Дворец Цезарей – 1943

– Я тебе кое-что покажу, если ты согласишься пойти со мной.

– Кое-что? А что именно? – Деланное недоверие. Сдавленный смешок. Густой развратный смешок.

– Сюрприз. Но сначала ты должна согласиться.

– Как я могу согласиться, если я не знаю, на что соглашаюсь?

– Придется рискнуть. – Франческо смеется над ней, дразнит, улыбается ей иронично и двусмысленно, будто искушая отказом.

– Хорошо. Я согласна.

На следующий день он ждет в своей "альфа-ромео" у сторожки привратника, в самом начале подъезда к дому. Открыв дверь со стороны пассажира, он кивает ей в знак приветствия, пока она забирается внутрь. Оба чувствуют на себе безразличный взгляд привратника.

– Куда мы едем?

– Это секрет. – Машина с ревом уносится от ворот и сворачивает к Святой Марии Маджоре, затем налево, по улице Национале, к той дороге, которую недавно проложил Муссолини, дабы уничтожить останки Первой Римской империи (той, которая действительно имела силу). Называется она Дорога Форумов Империи. Частных транспортных средств там немного. Катят переполненные автобусы, трамваи, позвякивая, вразвалочку едут по рельсам, стайки велосипедов кружат, точно скворцы, но легковых автомобилей очень мало. Расфуфыренные пассажиры провожают взглядами отважную маленькую машину, за рулем которой сидит красивый мужчина, а рядом с ним – блондинка, придерживающая соломенную шляпу, но позволяющая шелковому шарфу реять на ветру. "Tedeschi", – делают вывод они. Некоторые даже произносят это слово вслух. Немцы. "Puttana tedescal"– выкрикивает парень на велосипеде, когда машина проносится мимо и стремительно огибает Колизей, построенный императором Титом по возвращении с Еврейской войны, а ныне ставший самым крупным и шикарным островом безопасности в мире. Слово "puttana"имеет древнюю этимологию. Корни его восходят к латинскому putidus,что значит "гнилой", "разлагающийся". Puttana– это проститутка.

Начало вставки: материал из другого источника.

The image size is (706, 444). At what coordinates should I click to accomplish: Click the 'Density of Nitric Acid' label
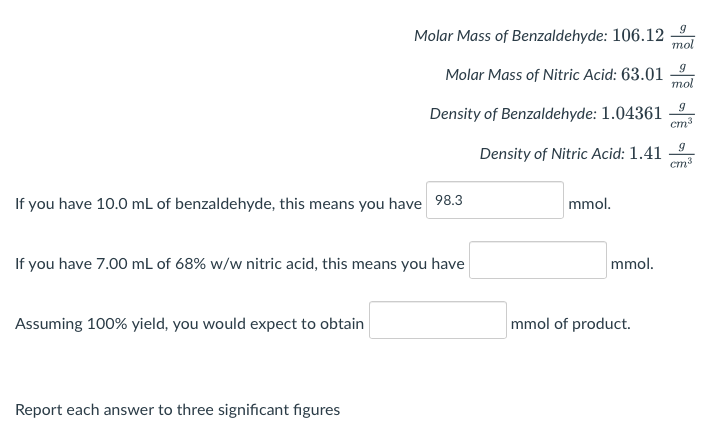(x=552, y=154)
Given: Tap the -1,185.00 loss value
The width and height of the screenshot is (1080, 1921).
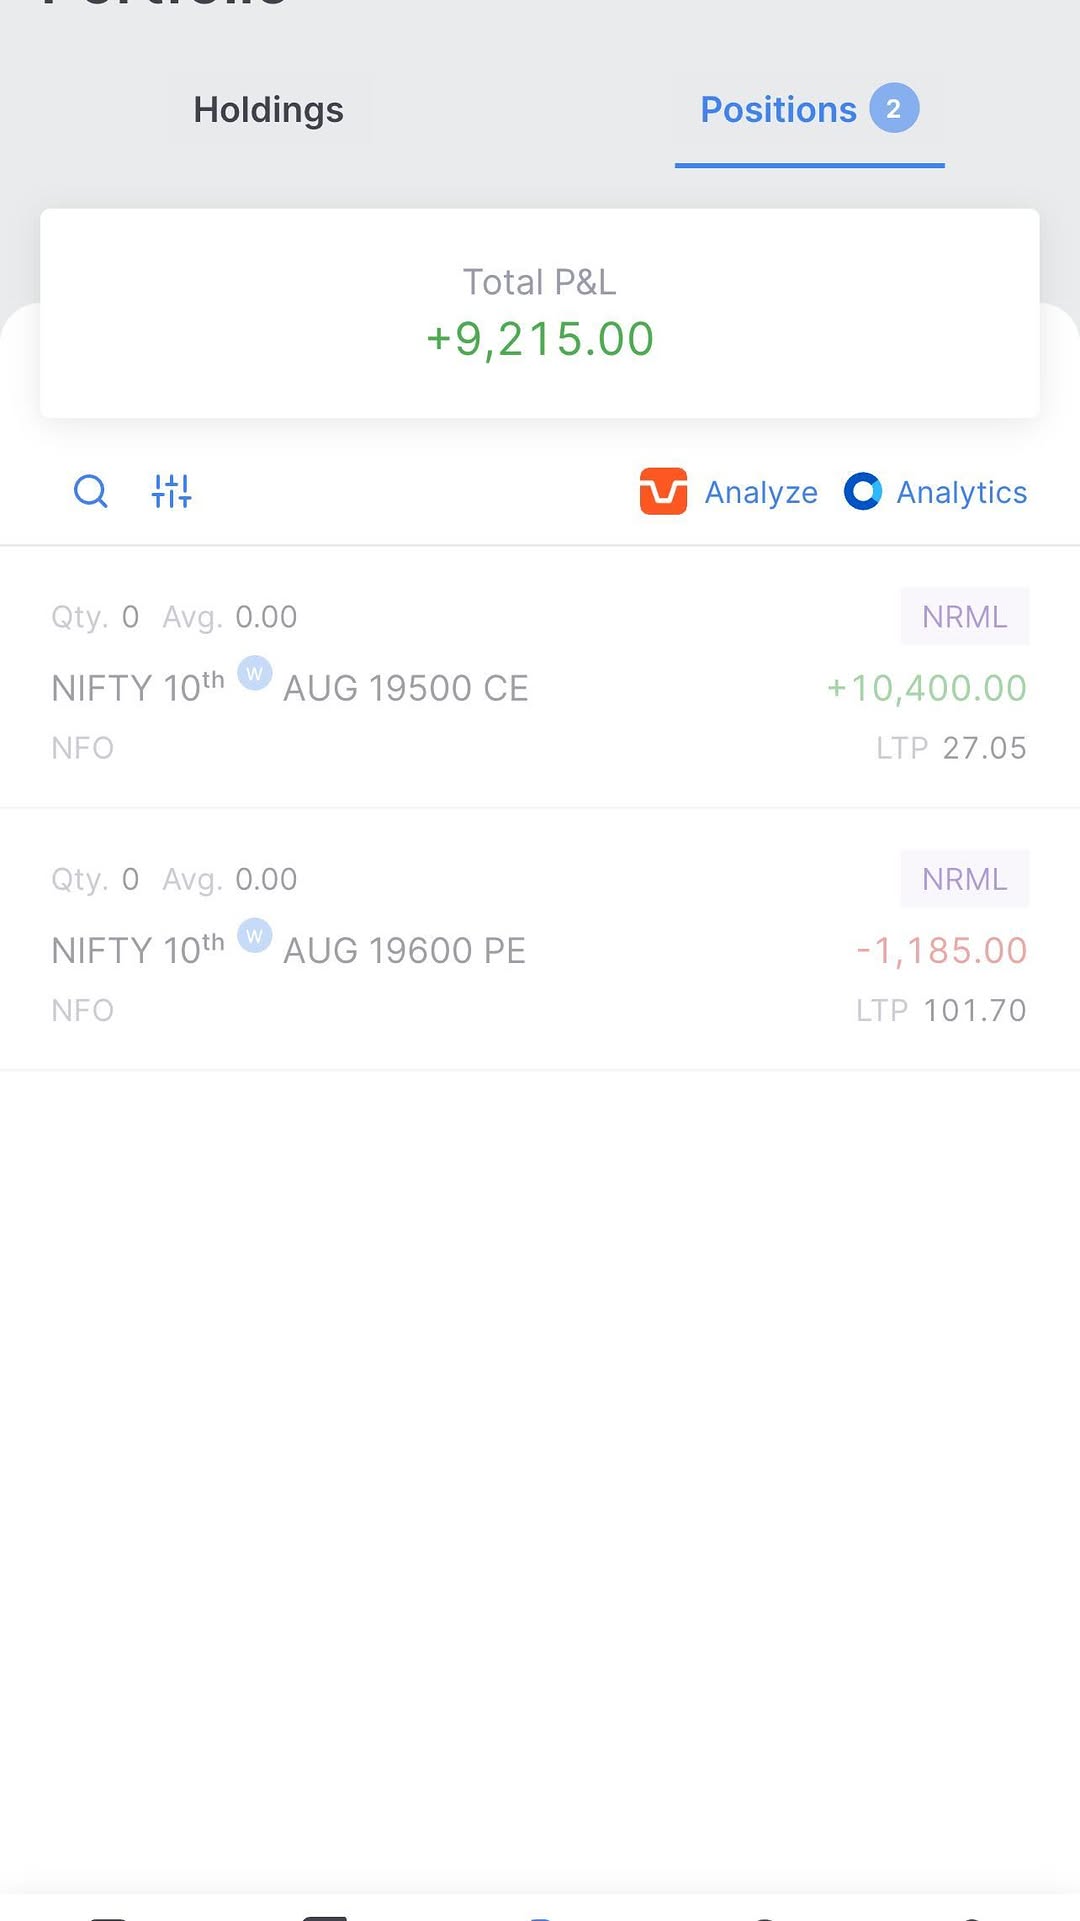Looking at the screenshot, I should point(941,950).

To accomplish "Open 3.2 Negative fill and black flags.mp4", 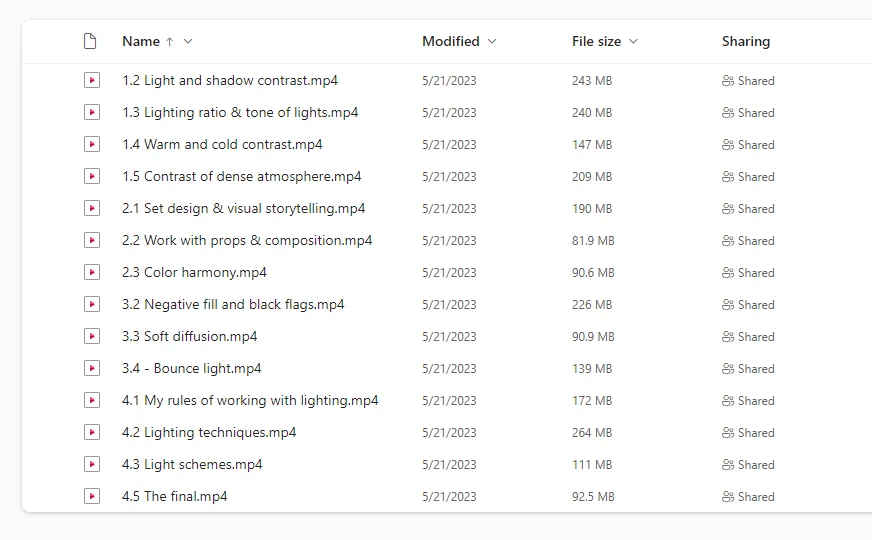I will 233,305.
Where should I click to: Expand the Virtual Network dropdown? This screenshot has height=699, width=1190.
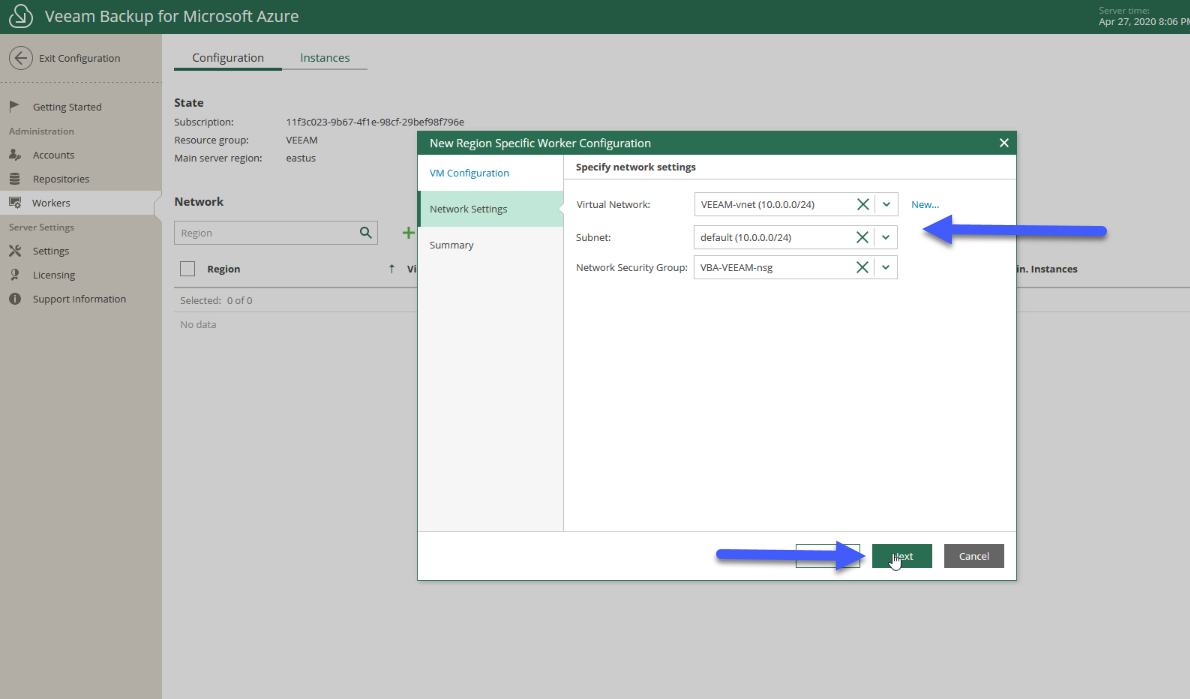pos(886,204)
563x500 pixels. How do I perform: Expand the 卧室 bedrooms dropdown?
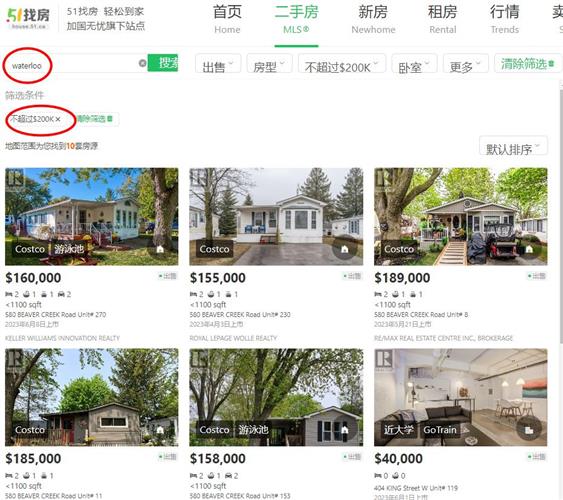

Машинка проезжает под Аркой Константина, мчит по улице Сан-Грегорио и тормозит у ворот где-то на середине дороги. За воротами виден поросший травой склон с зонтичными соснами. Коричневая кирпичная кладка выглядывает из-за вершины холма.

– Палатин, – говорит Франческо, протягивая ей руку, когда она сходит на тротуар. – Я покажу тебе Палатинский холм, которого ты прежде не видела.

Парк закрыт для посетителей: об этом предупреждает объявление. Но Франческо лишь ухмыляется.